Picking up speed, the orb throbbed with light, releasing warm waves of energy that washed over his body and blue through the glowing web that surrounded the orb, lighting up even more ‘Veins’ as he had decided to call them.

With each throb, more energy was released, and more energy veins were connected to the growing network, shuttling the warm energy throughout his body in complicated patterns.

Finally, there was no more energy veins to connect, and the energy circled his body in one complete cycle surging back towards the spinning orb, causing the orb to spin faster.

The orb stopped throbbing completely, spinning faster and faster until it became a green blur. And then it began to shrink, compressing itself and glowing brighter and brighter as it did.

When the orb completely ran out of energy, Will gasped as his consciousness was flung from his chest, snapping back into his head.

He awoke with a gasp and vomited and a clump of sticky black tar that clung to the dried leaves that it touched.

Feeling a strange feeling building up in his body, he took off his cloak and threw it away, not wanting to get any of the tar on it.

Sure enough, he felt that the orb had begun spinning and was dragging whatever this black substance was in towards it and subsequently, the tarry black glue was placed into his stomach.

He retched, black glue that reeked of sulphur dribbling out of his mouth. He felt a large clump building up in his stomach and began to panic. If something that big came up he wasn’t sure if he’d survive.

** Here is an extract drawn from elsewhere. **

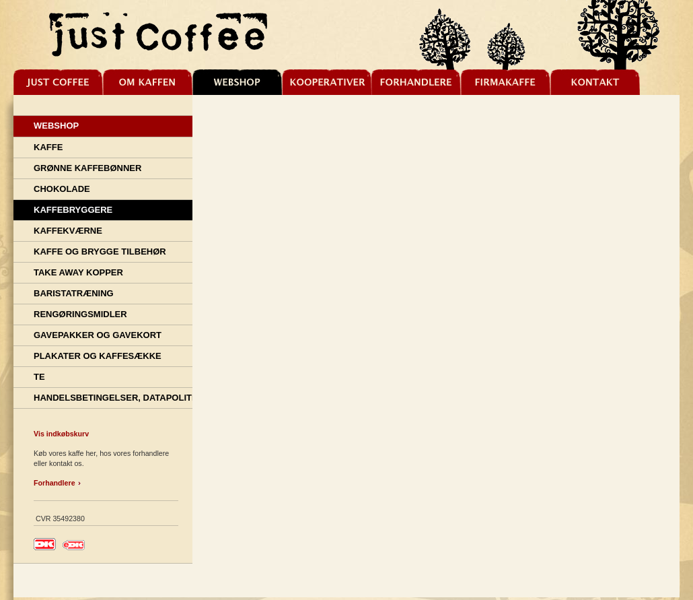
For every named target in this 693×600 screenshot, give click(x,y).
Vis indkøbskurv (61, 434)
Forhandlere (54, 483)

Desperately, he stuck a finger into the back of his throat and gagged, throwing up clumps of the black tar.

In the meantime, the little fox had backed away, the horrific smell driving it out of the cave.

After a few minutes of clearing the black substance from his body, Will lay exhausted, his ragged clothes drenched with sweat.

Just as he was about to drift off into sleep, he heard a desperate yelp come from the cave entrance. Lifting his head groggily, he watched the little fox run in while whimpering and crying.

Ignoring the wretched smell, it ran over to him and nudged at his face desperately. His mind still not quite recovered from the shock, Will was slow to react to the little creature’s warnings.

But the low rumbling growl that reverberated around the cave did it. Snapping him out of his stupor, he leapt to his feet and watched the entrance to the alcove like a hawk.

Another smell had begun to spread through the sulphurous miasma of the black tar. Will could taste blood in the air.